Career Management by Stephen Semprevivo.
In an ideal world you would manage your career like a well-run business. You would have a clear strategy with a clear blue print and predetermined actions that would allow you to achieve your goals.
Not there yet? You are not alone. Unfortunately, much of what we do in terms of our careers is by default rather than truly focused forward thinking.
The first step in managing your career is the recognition that your career is something YOU must own. Your Aunt Sally or Uncle Bob are not going to manage it for you. So how, in general terms, should you consider managing your career? One approach is to think of and manage your career across eight (8) specific categories – with the overall objective of reducing the perceive risk and maximizing the perceived value of having you on board:
- Marquee Companies — How credible are the companies you’ve worked for?
- Marquee Positions — Have your held meaningful positions?
- Industry Silo — Do you have clear strengths within one (or few) industries?
- Functional Silo — Do you have clear expertise in one functional area (marketing, operations, sales, finance, etc.)?
- Major Achievements — Can you point to meaningful and quantifiable achievements?
- Career Progression — Are you sought after…have you moved up or been recruited out?
- Stability — Are you focused and passionate about your work enough to stay, at least through major milestones, or are you simply waiting for the next opportunity to come along?
- Personal Branding — Do you have credible relationships that support your work and can attest to your abilities?
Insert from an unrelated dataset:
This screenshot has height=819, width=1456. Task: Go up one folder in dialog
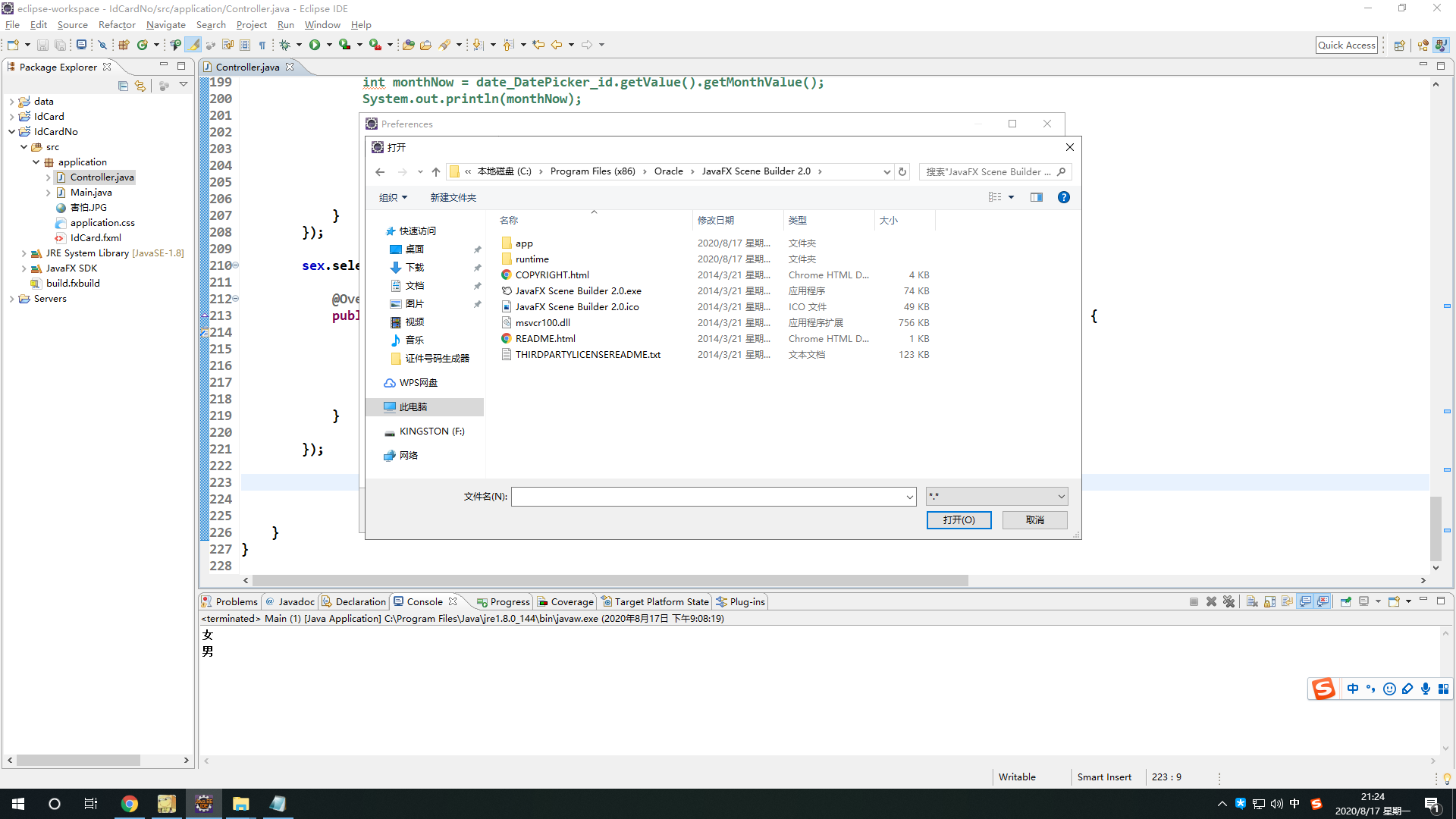(436, 171)
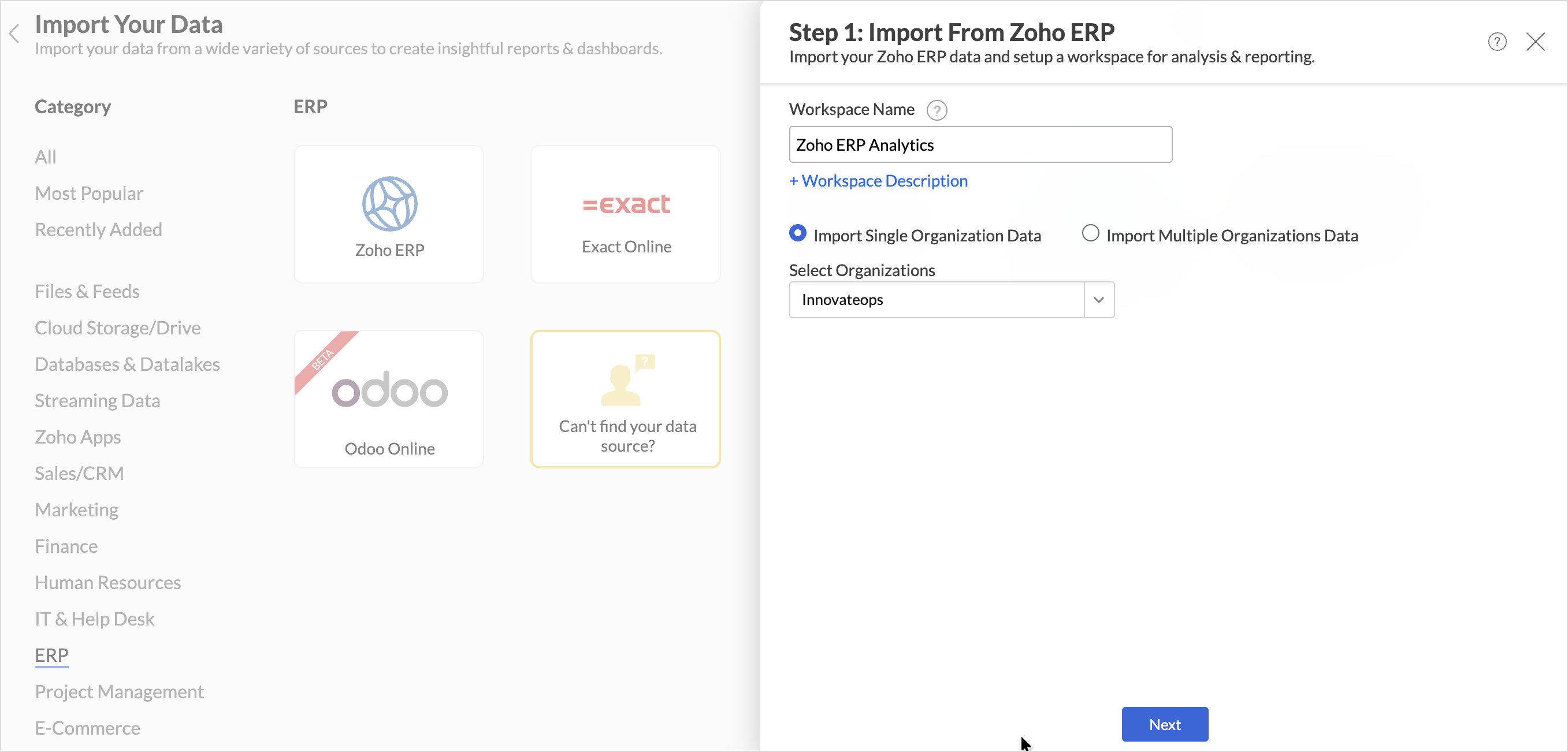1568x752 pixels.
Task: Open the Databases & Datalakes category
Action: click(127, 364)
Have you published materials or built a name for yourself professionally through other means?
Score high in these career categories and your career rewards may well exceed your expectations. With this in mind, the HBS career management program is striving to provide you with resources and industry expertise which can help guide you as you think about your career. To date our program has been focused in two key areas: Finding the right career (Sessions held this year have covered round table discussions with recruiters, perspectives from HR executives, an entrepreneurial round table, and a networking workshop) and Accelerating your career path (Sessions held this year have covered executive coaching, negotiating your executive employment agreement, and networking in the office).
This coming year is the second year of the program. We will continue to focus in the two areas above, but also begin to explore the area of Leadership. This year, in addition to our monthly sessions, the career management program will begin to provide career resources through our web site. These resources may include pages with key career management data and information, monthly session summaries, job postings and other local career related events of interest.